Shell execution context can be tricky. Sitting here now, (mumbly) decades into an IT career, I still don’t full understand why different things work in different situations.
If your very basic script is +x executable, the most basic thing probably works.
If you want to not bother with the +x bit, you can use the shell command and reference the script as parameter.
run /bin/sh /path/to/script.sh
If you want pause fixlet processing until the script is done, you need to tell both BigFix and the shell to do that.
wait /bin/sh -c /path/to/script.sh
If you also need the script to run as though it were within a user login session, because reasons(?)

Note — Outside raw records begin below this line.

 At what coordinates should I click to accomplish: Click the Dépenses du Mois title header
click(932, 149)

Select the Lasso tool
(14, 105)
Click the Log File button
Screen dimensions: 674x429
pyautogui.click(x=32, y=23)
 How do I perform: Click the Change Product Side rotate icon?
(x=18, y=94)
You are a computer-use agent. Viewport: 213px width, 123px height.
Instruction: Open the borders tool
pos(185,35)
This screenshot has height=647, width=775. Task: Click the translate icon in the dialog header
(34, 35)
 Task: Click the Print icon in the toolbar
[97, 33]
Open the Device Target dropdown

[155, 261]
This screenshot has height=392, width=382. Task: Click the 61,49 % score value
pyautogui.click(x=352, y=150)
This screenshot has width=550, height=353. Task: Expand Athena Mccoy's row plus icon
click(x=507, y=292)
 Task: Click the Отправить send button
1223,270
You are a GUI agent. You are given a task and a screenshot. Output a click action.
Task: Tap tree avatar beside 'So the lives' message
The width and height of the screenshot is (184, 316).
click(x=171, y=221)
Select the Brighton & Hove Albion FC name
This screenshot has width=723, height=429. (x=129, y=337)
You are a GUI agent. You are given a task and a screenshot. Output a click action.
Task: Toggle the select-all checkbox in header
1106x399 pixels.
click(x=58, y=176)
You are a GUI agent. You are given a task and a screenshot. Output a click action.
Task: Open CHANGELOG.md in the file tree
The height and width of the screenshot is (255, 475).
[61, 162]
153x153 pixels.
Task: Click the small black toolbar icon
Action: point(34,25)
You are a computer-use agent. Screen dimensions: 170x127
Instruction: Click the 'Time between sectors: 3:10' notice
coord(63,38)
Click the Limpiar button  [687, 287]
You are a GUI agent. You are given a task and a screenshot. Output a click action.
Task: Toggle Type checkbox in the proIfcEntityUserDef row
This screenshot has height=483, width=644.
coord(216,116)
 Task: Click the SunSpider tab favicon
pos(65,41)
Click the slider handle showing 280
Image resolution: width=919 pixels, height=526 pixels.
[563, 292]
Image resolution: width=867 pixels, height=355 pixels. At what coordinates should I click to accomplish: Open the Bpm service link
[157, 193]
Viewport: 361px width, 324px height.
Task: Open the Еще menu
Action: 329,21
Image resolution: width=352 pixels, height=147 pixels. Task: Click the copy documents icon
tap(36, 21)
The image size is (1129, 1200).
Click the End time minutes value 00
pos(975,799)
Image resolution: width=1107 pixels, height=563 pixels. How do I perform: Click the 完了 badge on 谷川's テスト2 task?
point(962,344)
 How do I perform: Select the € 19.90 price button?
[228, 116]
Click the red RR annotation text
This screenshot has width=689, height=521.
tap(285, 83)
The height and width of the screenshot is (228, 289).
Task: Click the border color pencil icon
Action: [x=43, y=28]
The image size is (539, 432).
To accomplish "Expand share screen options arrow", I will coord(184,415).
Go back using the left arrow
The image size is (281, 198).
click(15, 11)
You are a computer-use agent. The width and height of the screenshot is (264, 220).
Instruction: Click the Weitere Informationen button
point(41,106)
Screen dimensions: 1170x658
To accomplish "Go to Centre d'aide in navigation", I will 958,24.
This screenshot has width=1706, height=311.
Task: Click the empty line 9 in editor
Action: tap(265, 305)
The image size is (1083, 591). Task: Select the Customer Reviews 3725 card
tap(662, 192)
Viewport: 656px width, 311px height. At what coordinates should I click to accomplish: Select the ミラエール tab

wait /bin/sh -c -l /path/to/script.sh
If you’re down this far, and your script is sufficiently complex, you might find that results are weird in unexpected ways. This might be because your system’s
/bin/sh in in fact not
sh, but in fact a copy or symlink to
/bin/bash. This gets really fun, because bash has hard-coded behaviors which emulate
sh when the binary is invoked with the name sh. From the man page:
If bash is invoked with the name sh, it tries to mimic the startup behavior of historical versions of sh as closely as possible, while conforming to the POSIX standard as well.
For this reason, it might be worthwhile to deliberately invoke bash and simplify your life:
wait /bin/bash -c -l /path/to/script.sh
Sometimes, because reasons(?), even though the BESAgent runs as root and you’re invoking the shell as above, better success happens if you punt and let sudo do it. (Why? I have no freaking idea.)
wait sudo -l /path/to/script.sh